Il monsone non rovina un viaggio a Bangkok. Una pianificazione sbagliata rovina un viaggio a Bangkok. Porta la borsa impermeabile, padroneggia il ritmo mattina-fuori pomeriggio-dentro, tieni d’occhio il radar, sfrutta il BTS, e la stagione delle piogge diventa ciò che è davvero: una versione più economica, più silenziosa, più verde e leggermente più drammatica di una delle più grandi città del mondo.

Domande frequenti sulla stagione monsonica a Bangkok

Piove tutto il giorno durante il monsone a Bangkok?

No. Lo schema tipico prevede una mattina asciutta, un forte acquazzone nel tardo pomeriggio che dura dai venti minuti alle due ore, poi una serata serena. La pioggia tutto il giorno accade solo poche volte a stagione.

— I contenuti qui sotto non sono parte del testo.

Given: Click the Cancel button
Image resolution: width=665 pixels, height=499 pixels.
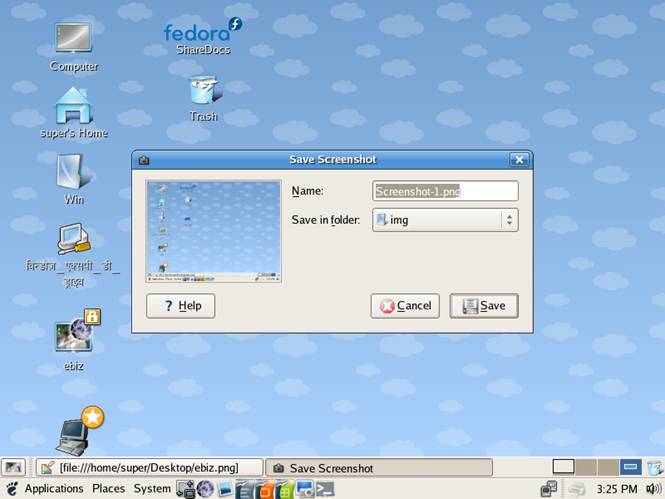Looking at the screenshot, I should [405, 306].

Cosa devo portare per la stagione delle piogge a Bangkok?

Un ombrello compatto, una borsa impermeabile o sacchetti con zip per i dispositivi elettronici, vestiti ad asciugatura rapida, sandali o scarpe risciacquabili, una giacca a vento pieghevole e un piccolo asciugamano. La maggior parte degli articoli si trovano anche a buon prezzo sul posto.

È sicuro muoversi per Bangkok durante le inondazioni?

Usa il BTS sopraelevato, che scorre sopra le strade allagate, piuttosto che i taxi bloccati nel traffico o i taxi in moto su strade scivolose. Le inondazioni di solito si ritirano nel giro di un’ora o due, quindi programmare gli spostamenti aiuta.

Quando è la stagione delle piogge a Bangkok?

Più o meno da maggio a ottobre, con picco a settembre e ottobre. Lo schema classico prevede una mattina secca e calda, un forte acquazzone nel tardo pomeriggio, poi una serata serena; strutturare le visite al mattino permette di schivare la maggior parte della pioggia.

Si possono fare gite fuori porta da Bangkok durante il monsone?

Sì. Ayutthaya, i mercati galleggianti e la maggior parte delle escursioni culturali funzionano con qualsiasi tempo e sono spesso più tranquille e verdeggianti. Parti presto per battere i temporali pomeridiani e riserva le gite che dipendono dalle viste, come Khao Yai, ai periodi più sereni.